# Aim of the task:
Collect all lines containing the word "will" from the data.

# Records supplied:
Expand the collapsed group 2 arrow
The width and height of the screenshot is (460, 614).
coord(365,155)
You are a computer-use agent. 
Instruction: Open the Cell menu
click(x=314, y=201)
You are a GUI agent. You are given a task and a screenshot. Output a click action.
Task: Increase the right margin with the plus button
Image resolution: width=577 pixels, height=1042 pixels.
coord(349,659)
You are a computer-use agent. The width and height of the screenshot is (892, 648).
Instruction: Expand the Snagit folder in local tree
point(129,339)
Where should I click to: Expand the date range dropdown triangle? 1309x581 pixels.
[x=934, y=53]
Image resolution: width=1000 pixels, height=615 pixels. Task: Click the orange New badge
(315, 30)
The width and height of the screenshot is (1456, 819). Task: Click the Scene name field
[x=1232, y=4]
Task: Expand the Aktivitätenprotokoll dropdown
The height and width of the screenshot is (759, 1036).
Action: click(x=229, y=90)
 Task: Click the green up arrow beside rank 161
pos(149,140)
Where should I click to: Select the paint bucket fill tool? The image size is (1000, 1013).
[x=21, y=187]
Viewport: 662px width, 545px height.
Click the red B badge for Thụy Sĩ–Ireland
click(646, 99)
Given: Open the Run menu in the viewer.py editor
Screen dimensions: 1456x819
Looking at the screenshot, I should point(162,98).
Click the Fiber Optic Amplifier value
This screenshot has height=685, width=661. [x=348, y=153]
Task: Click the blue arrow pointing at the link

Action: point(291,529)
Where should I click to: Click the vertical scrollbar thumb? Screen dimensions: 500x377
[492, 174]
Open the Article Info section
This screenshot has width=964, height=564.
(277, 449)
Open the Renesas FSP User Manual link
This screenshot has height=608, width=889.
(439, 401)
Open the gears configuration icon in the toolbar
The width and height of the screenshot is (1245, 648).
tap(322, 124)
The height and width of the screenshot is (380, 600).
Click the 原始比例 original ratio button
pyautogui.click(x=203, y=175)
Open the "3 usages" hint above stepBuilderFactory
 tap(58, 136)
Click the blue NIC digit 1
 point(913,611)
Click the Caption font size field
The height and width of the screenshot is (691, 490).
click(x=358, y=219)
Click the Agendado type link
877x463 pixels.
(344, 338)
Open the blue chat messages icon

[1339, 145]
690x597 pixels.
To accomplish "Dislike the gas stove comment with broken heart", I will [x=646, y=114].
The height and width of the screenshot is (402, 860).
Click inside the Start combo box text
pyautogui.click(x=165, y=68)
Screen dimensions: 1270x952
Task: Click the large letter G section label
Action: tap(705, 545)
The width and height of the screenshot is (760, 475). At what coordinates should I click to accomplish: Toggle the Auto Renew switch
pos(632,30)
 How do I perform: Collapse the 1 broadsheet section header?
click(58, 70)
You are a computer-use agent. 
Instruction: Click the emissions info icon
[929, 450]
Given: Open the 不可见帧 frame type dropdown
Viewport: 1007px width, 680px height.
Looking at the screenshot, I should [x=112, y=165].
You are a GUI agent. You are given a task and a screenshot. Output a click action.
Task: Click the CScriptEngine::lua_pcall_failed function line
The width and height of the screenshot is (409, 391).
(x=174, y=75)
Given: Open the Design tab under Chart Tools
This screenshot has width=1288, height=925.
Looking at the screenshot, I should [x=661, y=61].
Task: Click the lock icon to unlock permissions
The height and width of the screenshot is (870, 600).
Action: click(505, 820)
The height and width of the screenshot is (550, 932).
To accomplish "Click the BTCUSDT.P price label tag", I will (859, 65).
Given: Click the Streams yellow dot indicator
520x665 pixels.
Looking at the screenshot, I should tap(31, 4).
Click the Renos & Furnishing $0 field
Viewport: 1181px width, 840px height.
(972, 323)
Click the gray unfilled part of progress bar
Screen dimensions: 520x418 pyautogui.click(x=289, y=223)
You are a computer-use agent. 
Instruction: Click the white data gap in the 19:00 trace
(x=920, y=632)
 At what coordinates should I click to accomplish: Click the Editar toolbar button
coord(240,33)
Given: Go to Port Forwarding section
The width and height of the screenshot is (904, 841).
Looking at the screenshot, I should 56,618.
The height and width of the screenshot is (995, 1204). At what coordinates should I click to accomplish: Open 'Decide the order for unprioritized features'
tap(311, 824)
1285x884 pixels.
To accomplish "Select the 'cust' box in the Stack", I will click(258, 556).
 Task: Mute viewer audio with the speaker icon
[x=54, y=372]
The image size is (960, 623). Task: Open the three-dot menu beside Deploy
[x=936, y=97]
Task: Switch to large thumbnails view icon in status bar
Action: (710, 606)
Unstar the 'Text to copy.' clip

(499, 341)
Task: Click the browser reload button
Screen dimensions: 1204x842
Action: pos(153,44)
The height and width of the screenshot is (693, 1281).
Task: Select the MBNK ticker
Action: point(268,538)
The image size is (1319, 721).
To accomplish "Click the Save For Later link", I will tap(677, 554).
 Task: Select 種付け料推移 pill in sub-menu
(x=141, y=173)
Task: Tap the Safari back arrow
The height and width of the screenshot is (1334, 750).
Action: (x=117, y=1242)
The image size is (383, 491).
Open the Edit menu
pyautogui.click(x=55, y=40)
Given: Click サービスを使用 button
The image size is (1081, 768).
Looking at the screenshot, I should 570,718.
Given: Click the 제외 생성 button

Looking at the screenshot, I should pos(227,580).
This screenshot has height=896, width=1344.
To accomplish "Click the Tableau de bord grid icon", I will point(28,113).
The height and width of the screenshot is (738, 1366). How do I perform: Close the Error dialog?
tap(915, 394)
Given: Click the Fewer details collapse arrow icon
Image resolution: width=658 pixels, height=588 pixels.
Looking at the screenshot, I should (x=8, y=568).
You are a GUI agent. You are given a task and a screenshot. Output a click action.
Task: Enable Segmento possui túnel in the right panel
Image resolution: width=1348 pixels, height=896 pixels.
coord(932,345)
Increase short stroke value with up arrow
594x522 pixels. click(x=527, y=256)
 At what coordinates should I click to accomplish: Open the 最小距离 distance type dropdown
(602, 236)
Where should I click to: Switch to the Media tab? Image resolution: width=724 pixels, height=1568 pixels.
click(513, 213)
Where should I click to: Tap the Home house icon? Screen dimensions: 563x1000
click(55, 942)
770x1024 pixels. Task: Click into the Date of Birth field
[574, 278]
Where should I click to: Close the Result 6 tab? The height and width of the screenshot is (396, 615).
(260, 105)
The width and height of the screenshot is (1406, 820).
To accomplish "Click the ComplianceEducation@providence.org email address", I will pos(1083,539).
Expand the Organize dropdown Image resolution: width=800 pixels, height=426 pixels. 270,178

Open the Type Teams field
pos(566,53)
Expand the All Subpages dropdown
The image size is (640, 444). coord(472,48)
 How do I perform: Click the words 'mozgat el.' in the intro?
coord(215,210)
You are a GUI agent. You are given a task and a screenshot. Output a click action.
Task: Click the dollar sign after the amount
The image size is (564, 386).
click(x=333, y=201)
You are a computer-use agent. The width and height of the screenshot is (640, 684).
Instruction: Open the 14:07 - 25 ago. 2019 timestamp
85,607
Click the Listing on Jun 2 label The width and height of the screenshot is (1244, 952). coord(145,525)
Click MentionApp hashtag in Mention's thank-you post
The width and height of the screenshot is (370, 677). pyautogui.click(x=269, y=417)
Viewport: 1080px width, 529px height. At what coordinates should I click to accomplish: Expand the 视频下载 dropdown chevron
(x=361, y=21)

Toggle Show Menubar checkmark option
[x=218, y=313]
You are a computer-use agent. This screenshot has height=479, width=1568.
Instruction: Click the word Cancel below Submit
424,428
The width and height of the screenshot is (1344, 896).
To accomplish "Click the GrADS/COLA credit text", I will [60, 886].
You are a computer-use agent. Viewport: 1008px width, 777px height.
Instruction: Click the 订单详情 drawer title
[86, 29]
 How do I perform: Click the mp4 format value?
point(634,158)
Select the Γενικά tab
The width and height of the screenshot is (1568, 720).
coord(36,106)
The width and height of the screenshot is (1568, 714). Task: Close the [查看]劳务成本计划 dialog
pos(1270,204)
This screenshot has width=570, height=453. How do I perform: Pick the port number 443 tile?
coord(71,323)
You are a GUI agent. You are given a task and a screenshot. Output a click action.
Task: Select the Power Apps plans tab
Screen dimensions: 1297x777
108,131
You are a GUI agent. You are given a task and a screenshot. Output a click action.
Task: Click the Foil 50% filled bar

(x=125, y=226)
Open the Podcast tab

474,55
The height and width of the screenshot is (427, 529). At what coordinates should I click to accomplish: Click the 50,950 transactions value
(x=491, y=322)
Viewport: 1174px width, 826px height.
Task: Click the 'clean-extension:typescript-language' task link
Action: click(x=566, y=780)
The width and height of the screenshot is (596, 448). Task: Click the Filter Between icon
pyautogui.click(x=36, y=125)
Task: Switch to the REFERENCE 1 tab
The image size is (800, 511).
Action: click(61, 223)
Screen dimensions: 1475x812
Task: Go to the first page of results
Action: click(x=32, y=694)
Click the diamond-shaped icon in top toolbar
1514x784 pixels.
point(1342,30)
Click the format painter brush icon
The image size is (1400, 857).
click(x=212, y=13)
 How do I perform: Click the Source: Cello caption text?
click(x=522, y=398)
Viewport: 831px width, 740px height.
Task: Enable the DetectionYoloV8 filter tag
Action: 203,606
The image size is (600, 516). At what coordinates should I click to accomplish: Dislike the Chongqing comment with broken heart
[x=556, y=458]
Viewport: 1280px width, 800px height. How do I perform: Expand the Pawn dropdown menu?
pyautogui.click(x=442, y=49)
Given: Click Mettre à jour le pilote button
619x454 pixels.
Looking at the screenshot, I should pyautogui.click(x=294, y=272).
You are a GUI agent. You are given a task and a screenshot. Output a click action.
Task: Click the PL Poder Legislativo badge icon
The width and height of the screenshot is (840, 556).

# Answer box:
To accomplish "Dislike the gas stove comment with broken heart", I will [x=646, y=114].
To accomplish "Click the BTCUSDT.P price label tag", I will (859, 65).
To accomplish "Select the 'cust' box in the Stack", I will click(258, 556).
To accomplish "Click the Save For Later link", I will tap(677, 554).
To accomplish "Click the Tableau de bord grid icon", I will point(28,113).
To accomplish "Click the ComplianceEducation@providence.org email address", I will pos(1083,539).
To accomplish "Click the GrADS/COLA credit text", I will [60, 886].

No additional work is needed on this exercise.